Can we make a censorship-proof web?
This is an internal discussion I had with myself, but I wanted to hear some outside options on this.
Let's start with the problem: censorship. Should we make a "new Internet" that is censorship resistant? Or should we piggybsck on what we already have? Let's explore that.
#### Should we change the infrastructure
Re-doing the web is basically infeasible. We'd have to convince basically all the population on a new routers, DNS, and NIC specifications to transport the new "new internet" packets. So, we should keep the infrastructure and piggyback on it.
#### Should we change the protocols?
So, far, no. The HTTP/S and WS protocols have been sufficient for what we need them to do. I mean you can't get more hyper text than hyper text am I right?

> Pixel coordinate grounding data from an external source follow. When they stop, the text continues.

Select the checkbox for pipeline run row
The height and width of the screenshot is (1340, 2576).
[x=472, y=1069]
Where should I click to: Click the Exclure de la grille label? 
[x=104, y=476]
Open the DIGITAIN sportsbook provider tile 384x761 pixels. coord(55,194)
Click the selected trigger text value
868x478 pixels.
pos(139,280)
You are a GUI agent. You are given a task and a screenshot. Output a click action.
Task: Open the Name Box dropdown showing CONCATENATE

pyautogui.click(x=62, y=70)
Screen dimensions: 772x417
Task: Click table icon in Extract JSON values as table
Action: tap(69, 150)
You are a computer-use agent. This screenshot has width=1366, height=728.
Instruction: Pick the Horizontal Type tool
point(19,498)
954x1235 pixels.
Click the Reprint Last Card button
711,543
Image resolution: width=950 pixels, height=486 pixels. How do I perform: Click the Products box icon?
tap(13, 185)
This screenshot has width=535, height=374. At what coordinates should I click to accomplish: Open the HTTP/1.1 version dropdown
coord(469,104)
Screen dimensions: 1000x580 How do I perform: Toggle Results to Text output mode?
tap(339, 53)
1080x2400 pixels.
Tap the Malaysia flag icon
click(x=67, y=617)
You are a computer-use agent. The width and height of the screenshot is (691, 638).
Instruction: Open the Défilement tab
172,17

Also, if we were to make our own custom protocol for our "new internet" we'd have to make browsers that can use the new protocol. So, no the protocols are fine and we can keep them.
#### The main limitation
Currently we have Client-Server and P2P. Each have their own advantages and disadvantages. Obviously Client-Sever is very vulnerable to censorship, but whG about P2P? I've gone through the rabbit-hole of P2P protocols, and they're good but not perfect.
#### The problem with P2P
I've had this talk with a colleague but let's imagine we're building a P2P Discord. Lets see what problems we encounter:
- How are we going to make sure the chats reach everyone? How is that going to affect scaling?
Mesh comes to mind but good luck scaling it past 15 nodes. You can use trees for efficiency, but the trees are too rigid for a dynamic environment like chat rooms. You can use gossip, but it's unreliable. Same problem with small-world. Realistically, the solution would be a mix of the previously mentioned along with some extra code to cover for its the downsides.
- How can discovery work?
Let's imagine you have a server on this app. How are you going to let new people join without being online 24/7? Let's say anyone can join using someone else who is in the same chat room. What if they're offline too? The answer is: this wouldn't work. Something needs to be on 24/7 to listen for join requests.
- How can we protect against state-sponsored swarms?
A state can have swarms of bots/accounts basically tampering with our messages and breaking the message routing we have in place. Even if we have tamper-proof measures in place to ensure authenticity of messages, we can't guarantee that the state-sponsored swarms are going to let our messages get delivered in the first place.
- Difficulties of sending chat history to new online nodes after they were offline.
Let's say two peers were chatting. Then one of them leaves, and a new peer joins and starts chatting. Merging the histories together so that a full conversation history isn't impossible between all online/offline peers, but it's going to take its time for sure.
- Data-hogs like videos. How are those shared?
Storing text is no problem, but videos are beasts. So, we'll have to find a way to make our application store replicas across nodes. If all the nodes are offline, then you're screwed.
All the aforementioned are just few of the limitations that building a censorship-proof application are going to encounter. I'm all ears for how a custom solution would treat this.
This is meant to be a discussion. So I'd love to hear what y'all think.